The State Bank of Pakistan (SBP) has reported a decline of $237 million in its foreign exchange reserves, reaching $7 billion in the week ending December 1.
This reduction is attributed to ongoing debt servicing on foreign loans, a trend that has seen the central bank lose over $1.7 billion since mid-July.
The country’s total liquid foreign reserves, including $5.09 billion held by commercial banks, currently stand at $12.1 billion.
Despite a seemingly stable exchange rate, the growing costs of debt servicing, coupled with a lack of significant inflows, pose economic risks for Pakistan.
The World Bank’s regional vice president for South Asia, Martin Raiser, recently emphasized the country’s economic challenges, noting a low-growth trap, poor human development outcomes, and increasing poverty.
Currency dealers in the interbank market have observed that the SBP has been purchasing dollars for debt servicing, influencing the level of reserves. This practice has led to a tight control over imports, which declined by 17.3 percent year-on-year to $21.5 billion in the first five months (July to November) of the current fiscal year.
The decline in imports, combined with a modest improvement in exports by 1.9 percent, resulted in a 33.6 percent reduction in the trade deficit, amounting to $9.4 billion.

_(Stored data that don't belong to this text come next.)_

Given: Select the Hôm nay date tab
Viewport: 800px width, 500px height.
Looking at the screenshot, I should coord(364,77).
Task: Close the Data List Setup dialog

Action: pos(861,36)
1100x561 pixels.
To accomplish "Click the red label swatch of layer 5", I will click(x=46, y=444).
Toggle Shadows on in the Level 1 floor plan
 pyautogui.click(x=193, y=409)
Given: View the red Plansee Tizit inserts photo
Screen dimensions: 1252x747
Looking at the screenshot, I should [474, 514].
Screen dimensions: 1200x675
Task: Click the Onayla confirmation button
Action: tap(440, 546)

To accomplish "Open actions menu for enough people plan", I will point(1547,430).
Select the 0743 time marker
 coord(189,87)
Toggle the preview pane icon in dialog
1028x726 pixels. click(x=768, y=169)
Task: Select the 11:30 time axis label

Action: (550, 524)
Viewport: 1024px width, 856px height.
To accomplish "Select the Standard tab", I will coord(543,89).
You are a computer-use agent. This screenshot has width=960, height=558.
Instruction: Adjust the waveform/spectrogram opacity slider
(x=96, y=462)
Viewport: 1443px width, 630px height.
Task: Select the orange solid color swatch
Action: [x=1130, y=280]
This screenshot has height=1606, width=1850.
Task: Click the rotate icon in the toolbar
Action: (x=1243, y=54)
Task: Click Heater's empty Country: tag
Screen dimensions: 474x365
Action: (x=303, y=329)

However, concerns are raised as importers face challenges, and the SBP’s restrictions on profit outflows have significantly impacted the outflows of profits and dividends, reaching $485 million in July-October, compared to just $71 million in the same period a year ago.
Furthermore, the country’s foreign debt and liabilities have increased by $3.48 billion, reaching $128.09 billion in the first quarter of FY24, raising additional economic apprehensions.